Earlier this month the North Chicago company agreed to pay $22.5 million to settle allegations from state prosecutors that it tried to block generic competition to cholesterol medication Tricor.

BY THE NUMBERS: Abbott forecasts fourth-quarter earnings of $1.16 to $1.18 per share and full-year earnings between $3.70 to $3.72 per share.

Analysts polled by Thomson Reuters expect fourth-quarter earnings of $1.17 and full-year earnings of $3.72 per share.

ANALYST TAKE: Raymond James analyst Jayson Bedford forecasts 2009 earnings of $3.71 per share from the drug and device maker. Bedford expects U.S. sales of Abbott’s best-selling drug Humira to tally $792 million for the last quarter, slightly below Wall Street’s consensus estimate. The analyst said that excess inventory during the period could result in a shortfall in sales.

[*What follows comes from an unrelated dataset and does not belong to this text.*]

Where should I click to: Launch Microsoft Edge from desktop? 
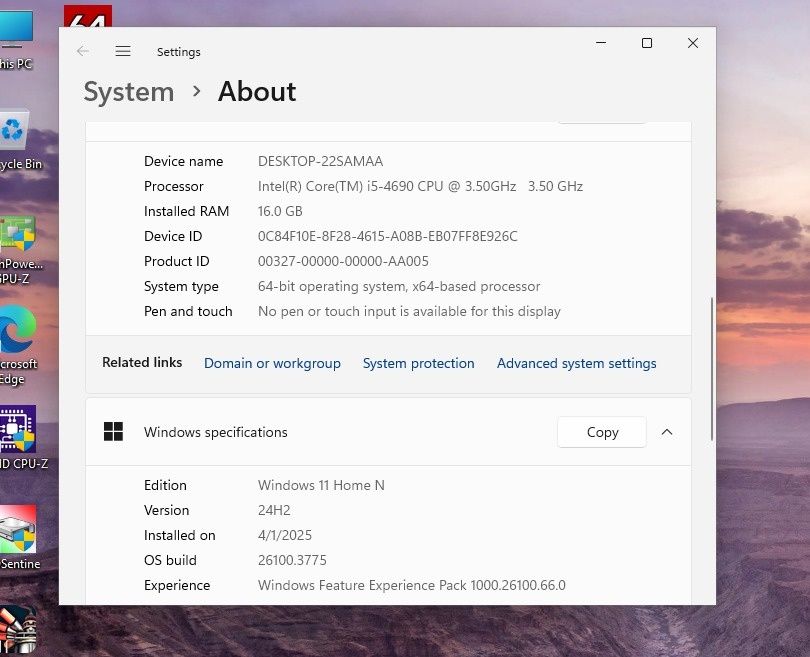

Outside the U.S., sales of Humira likely benefited from a weak dollar and could beat some analyst estimates, Bedford added.

WHAT’S AHEAD: Among the largest of Abbott’s recent acquisitions is the $6.6 billion deal for Belgian-based Solvay’s pharmaceutical business, a move that would expand the company’s international scope and product portfolio. The European Union was scheduled to make a decision on the acquisition this week, but said the deadline will be pushed back to Feb. 11.

Analysts are somewhat divided on the wisdom of the Solvay acquisition, with some predicting increased earnings potential, while others complaining that it will not yield new revenue drivers. Abbott’s blockbuster drug Humira currently contributes more than 35 percent of the company’s revenue. The injectable drug, which treats rheumatoid arthritis and other inflammatory diseases, will lose patent protection in 2016.

STOCK PERFORMANCE: Shares rose 11 percent to $53.99 during the fourth quarter. For all of 2009, shares rose just under 1 percent.